Exercise directions — Please write out the part of the entries below that opens with the line containing "Task: Like James Pritchard's Nice 1 comment" and runs through the last entry, keeping every line, including the requests. Multiply each coordinate in the answers by 2.3, rounding to whole numbers with halves rounded up.

BEGIN Data shown

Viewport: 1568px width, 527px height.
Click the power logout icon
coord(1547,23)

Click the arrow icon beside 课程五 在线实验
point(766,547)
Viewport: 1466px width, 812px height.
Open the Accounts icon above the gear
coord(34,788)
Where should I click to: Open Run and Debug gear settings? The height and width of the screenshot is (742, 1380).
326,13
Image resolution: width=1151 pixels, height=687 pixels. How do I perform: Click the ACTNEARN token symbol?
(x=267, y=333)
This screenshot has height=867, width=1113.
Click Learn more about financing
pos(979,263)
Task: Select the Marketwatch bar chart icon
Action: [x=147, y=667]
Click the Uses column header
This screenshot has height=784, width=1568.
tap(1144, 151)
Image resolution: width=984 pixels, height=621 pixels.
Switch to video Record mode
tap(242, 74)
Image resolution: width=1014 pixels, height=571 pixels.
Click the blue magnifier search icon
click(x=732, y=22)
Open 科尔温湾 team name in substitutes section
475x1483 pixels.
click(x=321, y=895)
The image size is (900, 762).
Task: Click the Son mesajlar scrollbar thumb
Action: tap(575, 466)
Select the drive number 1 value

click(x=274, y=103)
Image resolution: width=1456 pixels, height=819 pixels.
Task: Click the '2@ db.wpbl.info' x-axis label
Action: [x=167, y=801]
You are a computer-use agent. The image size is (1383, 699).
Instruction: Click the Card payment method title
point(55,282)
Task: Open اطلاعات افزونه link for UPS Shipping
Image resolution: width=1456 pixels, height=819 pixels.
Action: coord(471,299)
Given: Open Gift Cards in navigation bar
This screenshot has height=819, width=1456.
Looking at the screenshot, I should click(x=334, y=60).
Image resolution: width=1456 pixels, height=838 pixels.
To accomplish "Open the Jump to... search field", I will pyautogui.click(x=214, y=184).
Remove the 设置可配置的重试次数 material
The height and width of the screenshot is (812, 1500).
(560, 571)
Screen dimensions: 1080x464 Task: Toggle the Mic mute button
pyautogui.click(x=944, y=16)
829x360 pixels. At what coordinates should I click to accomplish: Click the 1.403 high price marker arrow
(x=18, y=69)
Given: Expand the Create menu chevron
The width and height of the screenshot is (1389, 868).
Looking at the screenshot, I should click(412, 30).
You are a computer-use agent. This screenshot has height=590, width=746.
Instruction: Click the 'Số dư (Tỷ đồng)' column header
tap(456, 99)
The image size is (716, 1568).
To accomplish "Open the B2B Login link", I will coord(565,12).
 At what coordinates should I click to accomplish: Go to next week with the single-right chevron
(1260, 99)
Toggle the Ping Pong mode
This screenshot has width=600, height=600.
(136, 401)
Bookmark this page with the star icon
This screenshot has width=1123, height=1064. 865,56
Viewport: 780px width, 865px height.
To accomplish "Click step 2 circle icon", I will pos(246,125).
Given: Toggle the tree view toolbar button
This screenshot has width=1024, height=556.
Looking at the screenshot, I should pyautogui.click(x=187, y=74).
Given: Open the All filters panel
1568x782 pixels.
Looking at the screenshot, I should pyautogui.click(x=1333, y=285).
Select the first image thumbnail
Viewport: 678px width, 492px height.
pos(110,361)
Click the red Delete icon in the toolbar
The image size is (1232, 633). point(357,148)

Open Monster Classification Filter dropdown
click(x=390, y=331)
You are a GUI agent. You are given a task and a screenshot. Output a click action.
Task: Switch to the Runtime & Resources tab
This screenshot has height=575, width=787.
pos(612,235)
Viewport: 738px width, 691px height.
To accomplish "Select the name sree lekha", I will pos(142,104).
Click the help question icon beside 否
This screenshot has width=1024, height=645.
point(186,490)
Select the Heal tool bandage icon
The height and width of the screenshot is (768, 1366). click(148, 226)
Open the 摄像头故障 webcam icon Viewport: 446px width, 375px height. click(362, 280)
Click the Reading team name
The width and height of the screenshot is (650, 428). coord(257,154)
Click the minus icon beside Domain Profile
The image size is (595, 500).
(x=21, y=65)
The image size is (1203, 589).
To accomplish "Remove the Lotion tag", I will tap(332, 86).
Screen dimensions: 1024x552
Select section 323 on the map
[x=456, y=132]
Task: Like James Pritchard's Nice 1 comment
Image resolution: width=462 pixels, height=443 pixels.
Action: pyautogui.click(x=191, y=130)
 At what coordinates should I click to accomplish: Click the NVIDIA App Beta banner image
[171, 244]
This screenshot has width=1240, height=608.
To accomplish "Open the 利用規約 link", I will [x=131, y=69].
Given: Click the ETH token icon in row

END Data shown

Final result —
Task: Like James Pritchard's Nice 1 comment
Image resolution: width=462 pixels, height=443 pixels.
Action: pyautogui.click(x=439, y=299)
 At what coordinates should I click to accomplish: Click the NVIDIA App Beta banner image
[393, 561]
This screenshot has width=1240, height=608.
To accomplish "Open the 利用規約 link", I will [x=301, y=159].
Given: Click the ETH token icon in row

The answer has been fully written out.